Assigned task:
Would you please return the lines of the entries below starting at the line that has "Expand the View by Large icons dropdown" and ending at the line that has "Task: Toggle middle vertical alignment button", both included, exactly as they are?

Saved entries
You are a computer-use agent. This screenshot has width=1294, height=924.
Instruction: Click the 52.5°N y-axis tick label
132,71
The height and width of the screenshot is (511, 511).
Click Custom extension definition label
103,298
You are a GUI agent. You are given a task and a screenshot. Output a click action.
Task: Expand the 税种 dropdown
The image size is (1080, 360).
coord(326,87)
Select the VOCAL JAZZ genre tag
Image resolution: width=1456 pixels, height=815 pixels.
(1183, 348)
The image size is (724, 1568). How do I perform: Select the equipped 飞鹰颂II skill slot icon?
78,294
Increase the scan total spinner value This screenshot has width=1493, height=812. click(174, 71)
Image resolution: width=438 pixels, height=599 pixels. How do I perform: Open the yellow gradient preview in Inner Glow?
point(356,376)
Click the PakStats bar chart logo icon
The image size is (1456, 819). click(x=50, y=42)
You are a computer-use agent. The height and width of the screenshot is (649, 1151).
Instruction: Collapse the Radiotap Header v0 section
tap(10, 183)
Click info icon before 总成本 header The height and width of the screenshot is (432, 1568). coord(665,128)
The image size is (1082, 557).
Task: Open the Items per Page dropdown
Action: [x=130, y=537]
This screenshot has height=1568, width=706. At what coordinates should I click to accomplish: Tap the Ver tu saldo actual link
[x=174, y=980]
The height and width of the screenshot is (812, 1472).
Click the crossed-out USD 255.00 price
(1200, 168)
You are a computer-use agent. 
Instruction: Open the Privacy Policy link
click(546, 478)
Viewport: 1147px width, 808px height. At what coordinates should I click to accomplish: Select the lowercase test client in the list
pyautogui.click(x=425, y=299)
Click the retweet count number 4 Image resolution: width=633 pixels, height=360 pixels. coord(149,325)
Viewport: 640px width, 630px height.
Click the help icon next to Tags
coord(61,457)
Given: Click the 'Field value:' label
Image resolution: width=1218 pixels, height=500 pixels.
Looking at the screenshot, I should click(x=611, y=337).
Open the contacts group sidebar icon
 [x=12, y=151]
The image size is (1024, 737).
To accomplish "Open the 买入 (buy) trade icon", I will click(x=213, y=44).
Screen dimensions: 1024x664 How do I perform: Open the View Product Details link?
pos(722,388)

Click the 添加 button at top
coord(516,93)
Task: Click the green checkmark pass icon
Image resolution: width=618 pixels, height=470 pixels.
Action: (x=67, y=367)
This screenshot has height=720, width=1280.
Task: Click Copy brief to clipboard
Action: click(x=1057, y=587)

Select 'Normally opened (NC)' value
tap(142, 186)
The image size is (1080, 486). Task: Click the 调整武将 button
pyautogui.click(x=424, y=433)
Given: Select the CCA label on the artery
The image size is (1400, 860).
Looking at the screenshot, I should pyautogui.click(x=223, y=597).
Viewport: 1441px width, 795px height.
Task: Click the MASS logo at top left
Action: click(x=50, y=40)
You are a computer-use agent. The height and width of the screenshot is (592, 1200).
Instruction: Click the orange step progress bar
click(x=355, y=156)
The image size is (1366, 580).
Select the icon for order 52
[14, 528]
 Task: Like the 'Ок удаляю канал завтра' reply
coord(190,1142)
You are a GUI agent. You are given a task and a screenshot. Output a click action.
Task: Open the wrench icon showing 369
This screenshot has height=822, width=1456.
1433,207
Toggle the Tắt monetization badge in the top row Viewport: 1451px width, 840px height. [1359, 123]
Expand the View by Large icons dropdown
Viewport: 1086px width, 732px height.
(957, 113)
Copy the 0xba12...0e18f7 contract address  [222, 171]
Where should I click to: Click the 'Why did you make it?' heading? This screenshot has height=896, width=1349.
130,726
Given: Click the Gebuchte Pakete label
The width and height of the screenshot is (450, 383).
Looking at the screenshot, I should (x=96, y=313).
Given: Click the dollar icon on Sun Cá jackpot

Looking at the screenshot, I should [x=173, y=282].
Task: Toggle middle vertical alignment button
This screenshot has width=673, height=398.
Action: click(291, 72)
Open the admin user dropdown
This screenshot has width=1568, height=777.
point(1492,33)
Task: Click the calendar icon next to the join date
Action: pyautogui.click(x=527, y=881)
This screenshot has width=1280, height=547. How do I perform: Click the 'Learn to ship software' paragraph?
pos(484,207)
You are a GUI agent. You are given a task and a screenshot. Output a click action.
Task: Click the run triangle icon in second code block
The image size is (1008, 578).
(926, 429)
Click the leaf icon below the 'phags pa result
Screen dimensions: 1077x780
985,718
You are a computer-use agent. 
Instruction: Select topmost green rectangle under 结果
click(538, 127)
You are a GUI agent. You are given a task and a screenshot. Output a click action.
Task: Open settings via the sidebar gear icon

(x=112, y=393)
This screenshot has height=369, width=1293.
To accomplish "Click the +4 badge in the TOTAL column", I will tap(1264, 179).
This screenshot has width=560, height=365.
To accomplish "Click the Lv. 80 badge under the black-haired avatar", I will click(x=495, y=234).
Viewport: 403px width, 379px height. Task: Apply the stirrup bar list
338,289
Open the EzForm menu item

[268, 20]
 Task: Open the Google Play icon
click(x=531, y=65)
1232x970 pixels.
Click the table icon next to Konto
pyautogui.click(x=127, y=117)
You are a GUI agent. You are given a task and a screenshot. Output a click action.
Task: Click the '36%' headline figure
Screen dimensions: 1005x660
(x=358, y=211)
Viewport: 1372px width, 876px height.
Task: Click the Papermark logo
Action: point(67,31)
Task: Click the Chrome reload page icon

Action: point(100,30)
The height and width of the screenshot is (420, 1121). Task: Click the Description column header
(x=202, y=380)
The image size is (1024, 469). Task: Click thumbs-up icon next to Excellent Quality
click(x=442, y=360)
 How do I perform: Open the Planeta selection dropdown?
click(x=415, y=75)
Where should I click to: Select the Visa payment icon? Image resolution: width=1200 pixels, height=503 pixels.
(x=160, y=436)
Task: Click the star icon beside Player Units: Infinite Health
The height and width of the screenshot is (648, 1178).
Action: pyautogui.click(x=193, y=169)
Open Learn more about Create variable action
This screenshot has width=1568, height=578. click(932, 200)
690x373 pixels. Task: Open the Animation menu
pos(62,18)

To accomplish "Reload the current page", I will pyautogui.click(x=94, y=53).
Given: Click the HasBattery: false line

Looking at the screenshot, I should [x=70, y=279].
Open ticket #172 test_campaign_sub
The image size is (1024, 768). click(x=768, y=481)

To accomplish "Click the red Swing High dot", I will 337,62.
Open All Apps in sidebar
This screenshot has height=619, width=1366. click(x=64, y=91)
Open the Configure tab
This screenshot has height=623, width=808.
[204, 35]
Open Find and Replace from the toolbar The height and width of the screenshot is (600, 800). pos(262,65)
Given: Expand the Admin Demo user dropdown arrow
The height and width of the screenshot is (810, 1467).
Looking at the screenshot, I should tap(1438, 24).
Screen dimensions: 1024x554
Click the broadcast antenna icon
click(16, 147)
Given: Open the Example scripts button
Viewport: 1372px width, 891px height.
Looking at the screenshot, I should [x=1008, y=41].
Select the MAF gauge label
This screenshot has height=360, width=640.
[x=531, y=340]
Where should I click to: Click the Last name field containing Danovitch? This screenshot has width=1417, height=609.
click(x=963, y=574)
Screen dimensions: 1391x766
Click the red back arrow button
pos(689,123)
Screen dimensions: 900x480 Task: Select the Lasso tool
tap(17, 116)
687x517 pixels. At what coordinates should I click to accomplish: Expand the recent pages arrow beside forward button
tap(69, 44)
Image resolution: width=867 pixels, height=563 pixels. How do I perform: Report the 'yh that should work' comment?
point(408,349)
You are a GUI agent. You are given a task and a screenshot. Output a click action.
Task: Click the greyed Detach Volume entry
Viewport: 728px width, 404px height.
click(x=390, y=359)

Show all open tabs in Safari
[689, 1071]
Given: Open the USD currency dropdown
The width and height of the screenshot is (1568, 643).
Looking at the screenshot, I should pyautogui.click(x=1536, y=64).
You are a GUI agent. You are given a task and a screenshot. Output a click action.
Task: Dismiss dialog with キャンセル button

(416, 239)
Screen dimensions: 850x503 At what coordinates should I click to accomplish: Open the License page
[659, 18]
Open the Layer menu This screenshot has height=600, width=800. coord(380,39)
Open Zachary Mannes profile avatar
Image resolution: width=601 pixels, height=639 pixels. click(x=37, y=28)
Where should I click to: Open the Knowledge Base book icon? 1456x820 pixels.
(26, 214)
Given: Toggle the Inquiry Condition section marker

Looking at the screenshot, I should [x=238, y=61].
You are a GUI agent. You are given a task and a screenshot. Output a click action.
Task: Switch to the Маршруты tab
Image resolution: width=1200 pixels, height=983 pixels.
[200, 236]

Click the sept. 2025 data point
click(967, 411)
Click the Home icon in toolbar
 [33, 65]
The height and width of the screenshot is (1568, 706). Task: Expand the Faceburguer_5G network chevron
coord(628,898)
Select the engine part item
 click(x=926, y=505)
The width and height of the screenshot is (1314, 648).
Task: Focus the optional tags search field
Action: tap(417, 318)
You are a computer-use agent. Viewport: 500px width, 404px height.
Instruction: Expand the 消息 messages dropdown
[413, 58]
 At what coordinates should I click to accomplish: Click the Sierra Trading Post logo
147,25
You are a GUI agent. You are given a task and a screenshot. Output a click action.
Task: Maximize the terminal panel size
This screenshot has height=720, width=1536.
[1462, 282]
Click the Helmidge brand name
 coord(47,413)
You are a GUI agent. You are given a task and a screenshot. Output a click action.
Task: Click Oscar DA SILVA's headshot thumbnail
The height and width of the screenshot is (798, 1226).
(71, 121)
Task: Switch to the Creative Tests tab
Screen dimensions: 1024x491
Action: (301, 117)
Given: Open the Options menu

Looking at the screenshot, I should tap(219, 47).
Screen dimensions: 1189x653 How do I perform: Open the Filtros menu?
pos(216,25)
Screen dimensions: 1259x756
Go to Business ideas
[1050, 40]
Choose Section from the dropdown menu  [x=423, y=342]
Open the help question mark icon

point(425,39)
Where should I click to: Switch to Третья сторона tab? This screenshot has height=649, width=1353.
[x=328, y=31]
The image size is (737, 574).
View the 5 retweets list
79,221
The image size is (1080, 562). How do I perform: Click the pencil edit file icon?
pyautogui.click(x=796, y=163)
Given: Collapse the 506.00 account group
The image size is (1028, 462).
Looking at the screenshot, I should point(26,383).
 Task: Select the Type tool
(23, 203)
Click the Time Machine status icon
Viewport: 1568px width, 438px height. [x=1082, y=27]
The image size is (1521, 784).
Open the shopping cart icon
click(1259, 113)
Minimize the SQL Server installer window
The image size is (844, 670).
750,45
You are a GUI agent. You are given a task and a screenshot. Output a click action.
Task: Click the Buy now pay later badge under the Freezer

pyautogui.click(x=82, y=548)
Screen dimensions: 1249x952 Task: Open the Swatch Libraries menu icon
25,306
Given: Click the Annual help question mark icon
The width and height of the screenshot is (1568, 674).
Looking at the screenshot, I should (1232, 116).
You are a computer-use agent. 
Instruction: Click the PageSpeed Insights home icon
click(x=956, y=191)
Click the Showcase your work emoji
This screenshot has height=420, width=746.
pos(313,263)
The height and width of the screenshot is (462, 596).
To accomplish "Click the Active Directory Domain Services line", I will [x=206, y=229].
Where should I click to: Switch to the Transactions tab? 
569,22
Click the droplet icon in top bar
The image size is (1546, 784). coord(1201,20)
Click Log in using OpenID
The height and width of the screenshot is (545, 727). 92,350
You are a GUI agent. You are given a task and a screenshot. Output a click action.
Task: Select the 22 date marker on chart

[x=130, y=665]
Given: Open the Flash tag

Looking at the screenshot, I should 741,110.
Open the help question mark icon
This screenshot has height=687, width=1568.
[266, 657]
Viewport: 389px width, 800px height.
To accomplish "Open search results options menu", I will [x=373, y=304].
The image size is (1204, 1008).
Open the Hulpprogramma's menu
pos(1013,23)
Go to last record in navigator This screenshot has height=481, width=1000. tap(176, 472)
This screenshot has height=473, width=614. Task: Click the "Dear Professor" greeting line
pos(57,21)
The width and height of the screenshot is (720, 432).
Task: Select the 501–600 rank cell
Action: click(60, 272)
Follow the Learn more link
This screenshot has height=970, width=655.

Exercise output:
Expand the View by Large icons dropdown
Viewport: 1086px width, 732px height.
(957, 113)
Copy the 0xba12...0e18f7 contract address  [222, 171]
Where should I click to: Click the 'Why did you make it?' heading? This screenshot has height=896, width=1349.
130,726
Given: Click the Gebuchte Pakete label
The width and height of the screenshot is (450, 383).
Looking at the screenshot, I should (x=96, y=313).
Given: Click the dollar icon on Sun Cá jackpot

Looking at the screenshot, I should [x=173, y=282].
Task: Toggle middle vertical alignment button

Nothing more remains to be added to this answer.